● **TASK PROMPT**:
Print the passage of the interview on diversity in tech from "Would you say" up to and including "most about change.", word for word.

● **STUDY TEXT**:
.....
There’s a myth that technology is value free. Different ways of thinking, coming from fundamentally different worldviews, inform how technology works and affect that paradigm of how technology works, along with for whom it’s made and by who it’s built by. It sounds like, by creating a program that targets high-school students, that you’re focusing on developing the pipeline for bringing new people into tech.
Once you get people in, through the pipeline or whatever you want to call it, you’ve got to recognize good talent in diverse pockets of the business, whether that’s gender diversity or age diversity or ethnic diversity, recognize that you want to cultivate a different kaleidoscope, find great talent in that kaleidoscope and nourish it. I’ve been part of programs internal to SAP that are doing just that, which is amazing. There’s an amazing program, which is in its second generation, called LEAP, which is a women’s leadership program where they take 25 women leaders and expose you to different areas of business and different mentorship opportunities and different outreach opportunities in the community, in order to try and build a bigger kaleidoscipe for you so that you can go out and have a stronger voice in this organization. So that’s been really cool. So we do a lot, not only for the people who work here, but to your point to fill the pipeline. We’re a little farther along than advertised. We have this really cool program called the Sales and Presales Graduate Academy, which goes out to university campuses around the world. We recruit people directly off campus. We bring people with no sales or presales or industry and value engineering skills into our business. We parcel them off to Dublin, California. We run them through a very thorough training facility. We circulate them into areas of the business on rotation, and we bring them on as full-time field workers of some capacity after an 18-month stint in that circulation. And it’s done remarkable things for a variety of areas of our business, in that it opens people’s minds to how young minds are working. It means that we engage with our customers differently as a result of the provocation they give us as part of the day-to-day. And it’s lightening the way that we think. It’s helping take this 42-year-old, what was heavy, capable, fulsome technology and making it lighter and breezier and more consumable in everything we do. And that’s really neat. We’re feeling it culturally.
What are the consequences, and the missed opportunities, if the status quo is allowed to continue, rather than taking a proactive approach?
The bottom line is this. People hire people that look and act like them. If we don’t hire more people that look and act differently, it means that when we get in a room, we can start to think about what the right answer is with and for our customers. Systemic groupthink is something that you get sucked into when everybody looks and acts the same. The way to get real challenging debate happening, and to stretch and grow this company for our customers, is to get people with vast opinions brought from different parts of the world and different inherent biases, so that we can really become something different. It’s a critical element of what we do.
Would you say that the cost of doing nothing is irrelevance?
Yeah, you’ll go the way of the dodo. I don’t think anybody could ever say SAP isn’t evolving and changing. We live in a culture of constant change in this organization. But really focusing on changing the physical populace of the business is a really important thing. Otherwise, you’re effecting change without the ability for absorption.
Why is it that big legacy companies are talking this way? Why is all the talk about disruption and changing the world coming from start-up culture, which is overwhelmingly white dudes? I feel like things are changing in the tech sector, but not from the direction that talks the most about change.
I sometimes think, if I were to go do something else one day, how would I begin? And as ridiculously pedantic as this sounds, I would begin by assembling a team of people who were really, really smart and who came from completely different walks of life, to help us think through what we could possibly do. You can’t do that if you’re doing it with people who see the world the way that you do.
.....
● **Items stored from a collection**:
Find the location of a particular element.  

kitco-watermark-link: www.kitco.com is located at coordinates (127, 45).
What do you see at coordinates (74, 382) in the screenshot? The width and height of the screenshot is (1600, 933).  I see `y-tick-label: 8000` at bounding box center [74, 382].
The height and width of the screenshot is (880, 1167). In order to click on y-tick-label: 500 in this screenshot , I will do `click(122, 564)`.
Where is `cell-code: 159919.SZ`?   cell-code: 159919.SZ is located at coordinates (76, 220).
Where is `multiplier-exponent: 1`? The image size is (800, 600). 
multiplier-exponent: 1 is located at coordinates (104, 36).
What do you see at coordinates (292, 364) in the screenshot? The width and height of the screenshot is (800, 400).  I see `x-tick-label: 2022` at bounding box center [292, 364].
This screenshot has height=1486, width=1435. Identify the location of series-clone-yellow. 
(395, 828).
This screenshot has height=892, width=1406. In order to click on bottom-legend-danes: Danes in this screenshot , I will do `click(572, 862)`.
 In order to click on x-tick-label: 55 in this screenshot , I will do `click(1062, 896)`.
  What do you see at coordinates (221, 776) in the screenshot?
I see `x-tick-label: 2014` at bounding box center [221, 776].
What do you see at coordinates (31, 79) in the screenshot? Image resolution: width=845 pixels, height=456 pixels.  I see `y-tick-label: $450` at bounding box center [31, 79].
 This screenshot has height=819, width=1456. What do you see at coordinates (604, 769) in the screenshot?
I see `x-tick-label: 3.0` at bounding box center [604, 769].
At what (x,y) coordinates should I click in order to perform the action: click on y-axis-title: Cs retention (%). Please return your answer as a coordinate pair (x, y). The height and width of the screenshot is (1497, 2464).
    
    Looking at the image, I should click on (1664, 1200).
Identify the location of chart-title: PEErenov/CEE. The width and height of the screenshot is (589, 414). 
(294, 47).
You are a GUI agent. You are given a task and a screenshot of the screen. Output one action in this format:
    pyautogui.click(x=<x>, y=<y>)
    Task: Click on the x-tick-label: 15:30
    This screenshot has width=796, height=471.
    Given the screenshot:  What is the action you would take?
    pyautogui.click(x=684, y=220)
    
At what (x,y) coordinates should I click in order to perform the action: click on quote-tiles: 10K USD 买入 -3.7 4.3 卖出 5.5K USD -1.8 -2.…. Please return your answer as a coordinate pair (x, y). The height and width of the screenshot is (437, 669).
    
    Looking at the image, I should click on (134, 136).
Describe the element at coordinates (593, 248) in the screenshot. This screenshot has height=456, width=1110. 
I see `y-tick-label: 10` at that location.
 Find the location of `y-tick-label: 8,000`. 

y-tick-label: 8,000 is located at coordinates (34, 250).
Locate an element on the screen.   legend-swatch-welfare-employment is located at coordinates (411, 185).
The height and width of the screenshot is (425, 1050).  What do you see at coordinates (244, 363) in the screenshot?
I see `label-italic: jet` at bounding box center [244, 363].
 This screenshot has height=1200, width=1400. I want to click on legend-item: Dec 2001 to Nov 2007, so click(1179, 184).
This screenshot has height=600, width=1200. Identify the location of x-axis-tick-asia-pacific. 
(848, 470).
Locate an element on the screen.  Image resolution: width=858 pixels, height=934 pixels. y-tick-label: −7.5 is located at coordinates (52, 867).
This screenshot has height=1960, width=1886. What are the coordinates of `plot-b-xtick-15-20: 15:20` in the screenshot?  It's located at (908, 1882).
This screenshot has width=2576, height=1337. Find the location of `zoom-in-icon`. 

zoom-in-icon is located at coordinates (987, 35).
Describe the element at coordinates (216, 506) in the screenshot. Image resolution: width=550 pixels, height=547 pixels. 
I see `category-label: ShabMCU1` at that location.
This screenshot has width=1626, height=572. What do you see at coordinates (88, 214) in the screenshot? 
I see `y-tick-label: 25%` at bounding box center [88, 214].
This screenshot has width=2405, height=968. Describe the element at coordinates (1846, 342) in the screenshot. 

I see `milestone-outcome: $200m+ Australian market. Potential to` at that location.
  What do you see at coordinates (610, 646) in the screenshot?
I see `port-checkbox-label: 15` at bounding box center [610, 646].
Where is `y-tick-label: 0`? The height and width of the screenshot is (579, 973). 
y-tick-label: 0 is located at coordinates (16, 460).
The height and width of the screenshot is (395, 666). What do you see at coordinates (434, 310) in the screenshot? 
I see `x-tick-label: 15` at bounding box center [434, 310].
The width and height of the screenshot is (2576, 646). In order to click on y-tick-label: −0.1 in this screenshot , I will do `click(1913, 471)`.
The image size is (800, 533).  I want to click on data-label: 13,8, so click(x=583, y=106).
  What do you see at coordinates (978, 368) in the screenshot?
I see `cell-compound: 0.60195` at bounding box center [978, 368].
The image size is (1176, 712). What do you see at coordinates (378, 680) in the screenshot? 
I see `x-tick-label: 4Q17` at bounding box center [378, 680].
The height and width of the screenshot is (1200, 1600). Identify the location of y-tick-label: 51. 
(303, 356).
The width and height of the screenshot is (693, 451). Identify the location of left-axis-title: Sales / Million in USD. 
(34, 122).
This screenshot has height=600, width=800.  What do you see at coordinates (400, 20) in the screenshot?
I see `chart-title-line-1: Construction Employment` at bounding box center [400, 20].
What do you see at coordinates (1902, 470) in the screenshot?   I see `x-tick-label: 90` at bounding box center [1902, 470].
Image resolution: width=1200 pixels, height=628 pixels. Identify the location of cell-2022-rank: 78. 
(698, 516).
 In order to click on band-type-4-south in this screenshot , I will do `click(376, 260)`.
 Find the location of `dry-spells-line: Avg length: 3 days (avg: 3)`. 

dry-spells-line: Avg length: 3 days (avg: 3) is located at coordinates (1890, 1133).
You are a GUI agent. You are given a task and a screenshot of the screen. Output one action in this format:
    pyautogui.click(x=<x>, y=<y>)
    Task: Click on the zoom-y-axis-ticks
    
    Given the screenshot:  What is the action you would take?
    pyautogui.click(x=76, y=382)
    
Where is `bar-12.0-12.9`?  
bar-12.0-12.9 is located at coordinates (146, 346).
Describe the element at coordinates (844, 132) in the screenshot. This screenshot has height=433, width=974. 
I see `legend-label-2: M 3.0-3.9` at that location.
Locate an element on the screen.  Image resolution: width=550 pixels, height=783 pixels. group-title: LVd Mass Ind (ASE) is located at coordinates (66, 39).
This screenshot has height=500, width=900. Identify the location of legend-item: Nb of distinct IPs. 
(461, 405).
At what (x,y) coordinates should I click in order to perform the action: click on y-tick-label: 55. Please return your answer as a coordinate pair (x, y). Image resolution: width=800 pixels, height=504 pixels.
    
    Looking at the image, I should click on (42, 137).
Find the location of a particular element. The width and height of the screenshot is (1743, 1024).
.....
● **RESULT OF THE TASK**:
Would you say that the cost of doing nothing is irrelevance?
Yeah, you’ll go the way of the dodo. I don’t think anybody could ever say SAP isn’t evolving and changing. We live in a culture of constant change in this organization. But really focusing on changing the physical populace of the business is a really important thing. Otherwise, you’re effecting change without the ability for absorption.
Why is it that big legacy companies are talking this way? Why is all the talk about disruption and changing the world coming from start-up culture, which is overwhelmingly white dudes? I feel like things are changing in the tech sector, but not from the direction that talks the most about change.